ИСХОДНЫЙ ТЕКСТ:

------------------------------

Дебора Маттисон (именно она выступила на симпозиуме Королевского общества покровительства искусствам) предположила, что все зависит от субъективного чувства контроля. Людям свойственно оптимистично смотреть на вещи, которые они могут контролировать. Однако зачастую чувство контроля всего лишь иллюзия.
Тем не менее, когда мы думаем, что судьба у нас в руках, нам легче поверить, что мы в состоянии направить жизнь нужным курсом. Мы полагаем, что наши шансы быть ограбленными ниже, чем у другого человека, потому что мы, конечно, не будем гулять по неосвещенным аллеям в одиночестве. Нам меньше угрожает рак кожи, ведь мы не выйдем на солнце, не воспользовавшись защитным кремом. Мы выживем в экономический кризис, потому что наши исключительные способности всегда будут цениться. В то же время мы признаем, что не контролируем финансовую ситуацию в стране или здоровье и безопасность сограждан. Соответственно, обычно мы менее уверены, что все это развивается в нужном направлении.

------------------------------

ЗАДАНИЕ A:
Ответьте по тексту об оптимизме и чувстве контроля:
(i) На каком мероприятии выступила Дебора Маттисон?
(ii) Почему, согласно тексту, нам меньше угрожает рак кожи?
(iii) Что, как признается в тексте, мы не контролируем?
ЗАДАНИЕ B: Допишите продолжение текста об оптимизме и чувстве контроля, начав сразу после его последнего предложения.
Записи здесь никакой роли не играют.

------------------------------

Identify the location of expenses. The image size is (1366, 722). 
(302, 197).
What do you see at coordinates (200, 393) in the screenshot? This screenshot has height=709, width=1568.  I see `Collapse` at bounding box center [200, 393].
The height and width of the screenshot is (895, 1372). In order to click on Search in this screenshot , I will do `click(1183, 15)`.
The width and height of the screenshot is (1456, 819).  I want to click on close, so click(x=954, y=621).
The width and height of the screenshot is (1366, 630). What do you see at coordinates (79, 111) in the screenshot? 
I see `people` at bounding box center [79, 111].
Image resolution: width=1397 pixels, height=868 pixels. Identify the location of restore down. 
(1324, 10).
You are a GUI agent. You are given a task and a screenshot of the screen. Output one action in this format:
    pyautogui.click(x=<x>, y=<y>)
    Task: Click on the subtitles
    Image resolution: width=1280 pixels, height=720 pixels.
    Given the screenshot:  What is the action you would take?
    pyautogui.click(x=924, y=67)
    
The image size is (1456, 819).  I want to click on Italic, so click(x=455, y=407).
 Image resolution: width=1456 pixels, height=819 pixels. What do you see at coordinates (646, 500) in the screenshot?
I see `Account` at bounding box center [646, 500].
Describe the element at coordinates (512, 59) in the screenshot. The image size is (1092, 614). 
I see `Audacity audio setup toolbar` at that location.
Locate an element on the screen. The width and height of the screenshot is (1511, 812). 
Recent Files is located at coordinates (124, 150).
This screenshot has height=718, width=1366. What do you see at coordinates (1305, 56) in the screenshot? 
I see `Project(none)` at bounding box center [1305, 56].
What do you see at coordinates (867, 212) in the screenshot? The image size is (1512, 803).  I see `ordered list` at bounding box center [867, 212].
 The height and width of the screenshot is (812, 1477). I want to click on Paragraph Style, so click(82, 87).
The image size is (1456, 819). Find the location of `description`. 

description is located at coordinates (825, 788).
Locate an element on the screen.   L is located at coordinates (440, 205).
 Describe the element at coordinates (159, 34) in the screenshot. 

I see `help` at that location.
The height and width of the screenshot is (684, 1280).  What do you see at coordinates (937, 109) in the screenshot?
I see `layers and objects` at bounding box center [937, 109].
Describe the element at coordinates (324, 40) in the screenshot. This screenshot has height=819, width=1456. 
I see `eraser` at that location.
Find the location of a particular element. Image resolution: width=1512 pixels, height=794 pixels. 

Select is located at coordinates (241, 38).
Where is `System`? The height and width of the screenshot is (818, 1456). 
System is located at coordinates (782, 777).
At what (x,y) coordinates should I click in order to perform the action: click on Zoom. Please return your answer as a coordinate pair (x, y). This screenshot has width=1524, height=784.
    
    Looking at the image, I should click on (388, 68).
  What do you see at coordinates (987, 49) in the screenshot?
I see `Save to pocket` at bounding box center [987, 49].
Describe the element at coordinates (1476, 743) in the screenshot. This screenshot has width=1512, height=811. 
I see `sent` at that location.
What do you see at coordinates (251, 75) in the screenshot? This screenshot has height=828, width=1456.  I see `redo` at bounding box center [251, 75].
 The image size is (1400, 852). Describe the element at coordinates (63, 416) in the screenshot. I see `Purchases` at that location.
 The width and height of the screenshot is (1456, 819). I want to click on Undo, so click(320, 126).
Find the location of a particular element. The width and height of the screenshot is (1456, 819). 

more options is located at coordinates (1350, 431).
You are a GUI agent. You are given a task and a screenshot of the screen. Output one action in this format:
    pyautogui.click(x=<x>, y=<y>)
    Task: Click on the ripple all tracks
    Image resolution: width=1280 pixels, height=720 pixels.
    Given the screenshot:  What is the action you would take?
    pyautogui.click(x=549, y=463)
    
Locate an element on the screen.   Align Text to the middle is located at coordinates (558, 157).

------------------------------

ОТВЕТ A:
(i) На симпозиуме Королевского общества покровительства искусствам.
(ii) Потому что мы не выйдем на солнце, не воспользовавшись защитным кремом.
(iii) Финансовую ситуацию в стране, а также здоровье и безопасность сограждан.

ОТВЕТ B:
Здесь вступает в действие еще один существенный фактор – сила относительности. Наша удовлетворенность своей зарплатой, заказанным обедом, тарифом на сотовую связь и медицинским обслуживанием в значительной степени зависит от того, сколько зарабатывают наши друзья, не взял ли сосед за столом более аппетитную закуску, каким тарифным планом пользуется коллега и насколько наш семейный врач компетентнее других. Убежденность в том, что наш позитивный опыт не распространяется на население в целом, означает, что мы фактически находимся в привилегированном положении. Мы получаем не просто хорошие услуги, а лучшие. Если мы думаем, что наша местная средняя школа прекрасна, хотя остальные школы не отвечают требованиям, это означает, что мы – счастливчики. Наши дети не просто получают хорошее образование – они получают образование лучше, чем все остальные дети во всех остальных средних школах по всей стране.
И снова наш мозг слегка обманывает нас, поддерживая позитивные иллюзии. Люди не только испытывают склонность к оптимизму относительно своего личного будущего, но и имеют тенденцию к пессимизму по поводу других. Прибавьте одно к другому – и вот вы уже не просто верите в собственную удачливость, а воспринимаете себя как исключительного счастливчика, что еще приятнее. А когда наступают сложные времена, всегда полезно верить, что другим тоже плохо.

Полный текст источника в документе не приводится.